Vowels: a voice-based Web engine for locating speeches.
The most common interaction with the Web is through the ubiquitous browser using visual interfaces. Most search engines use traditional visual interfaces to interact with its users. However, for certain applications and users it is desirable to have other modes of interaction with the Web. Current interfaces limit the mobility of the user and his/her interaction with the Web because both hands and eyes must be involved in the task. Speech technology will promote an increased use of the Web in untapped environments in a similar way that cell telephones have promoted the increased use of telephones. One of the limitations of the development of voice systems was the lack of standards for creating spoken dialogue systems. A promising emerging technology for solving this problem is VoiceXML. VoiceXML brings the Web and content delivery together in voice response applications in an easy-to-use manner. This article presents a voice-based search engine implemented in VoiceXML and narrates the design and development issues behind the application.
Currently, the most common interaction with the Web is visual and accomplished through the use of the keyboard or mouse. While sound files can be incorporated as part of the presentation, the user rarely interacts with a web page using speech. This orientation limits the mobility of the user and his/her interaction with the Web because both hands and eyes must be involved in a given task. In fact, most pervasive computing devices today are used in a hands and eyes busy mode. The use of speech recognition and synthesis will remove this limitation and promises to provide more flexibility in the design and development of web interfaces (Hartman & Vila, 2001.
The use of speech technology frees the user from the windows, icons, menus, and pointers (WIMP) interface (Boyce, 2000; Lucas, 2000; Schneiderman, 2000). This technology enables users to interact with the Web using voice commands. Therefore, if users do not have a computer connected to the Internet on hand, they could use a telephone instead to interact with the Web. Furthermore, this mode of interaction makes it more accessible for certain type of users (e.g., visually impaired). Speech technology will promote an increased use of the Web in, as yet, untapped environments in a similar way that cell telephones have promoted the increased use of telephones. Many of the speech interfaces today are similar to telephone response systems in which the user is expected to enter a preset number from a menu of choices. While these systems are common place today, they are viewed as limited because the user must remember the mapping to keys, there may not be an appropriate option, or navigation must proceed through a prescribed set of options, even if the users know exactly what they want to do (Boyce, 2000).
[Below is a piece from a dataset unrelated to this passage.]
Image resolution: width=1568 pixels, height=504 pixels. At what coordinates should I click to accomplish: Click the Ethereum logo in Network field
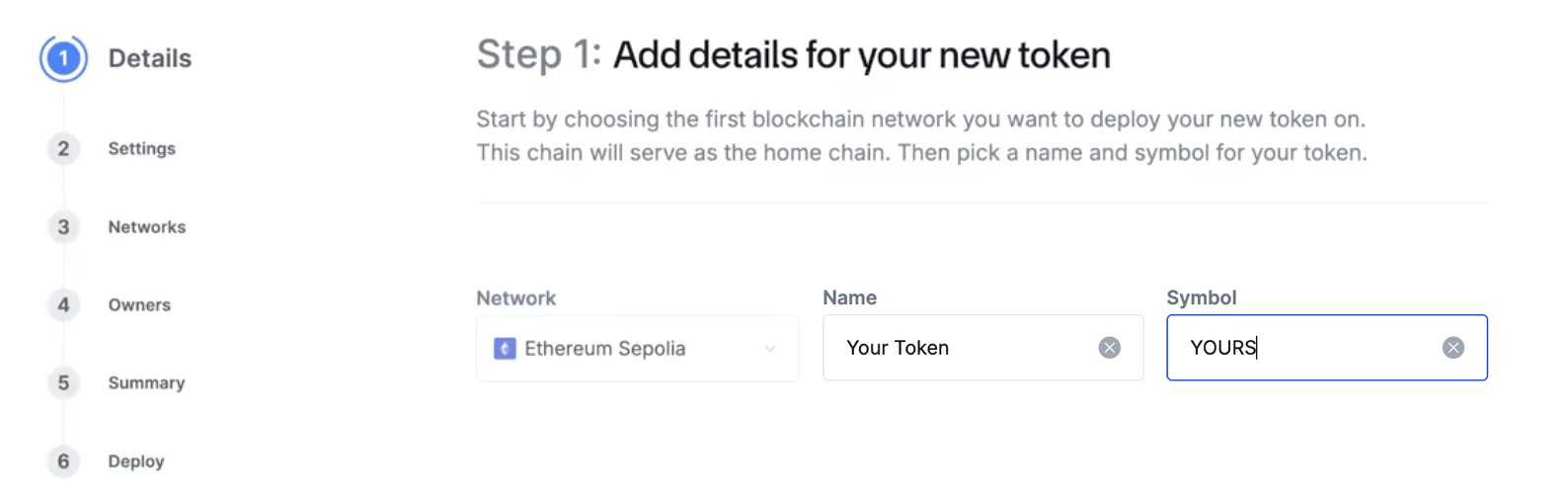(505, 348)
A literature review reveals that researchers are working diligently to understand speech interaction and when its use is most successful. Several articles have reported on studies of the voice interaction of humans with computers and how to make speech interfaces more conversational and adaptive than voice response systems (Boyce, 2000; Lai, 2000; Lucente, 2000). Boyce investigated the use of key word driven and spoken dialogue systems and found that spoken dialogue systems were more flexible, but more complex to design. She also found that users preferred to interact with systems that referred to themselves as "I," but found no significant differences in the preference for casual versus formal speaking style. Furthermore, the research indicated that the right initial system greeting is essential for establishing user expectations and helping users determine how to proceed (Boyce, 2000).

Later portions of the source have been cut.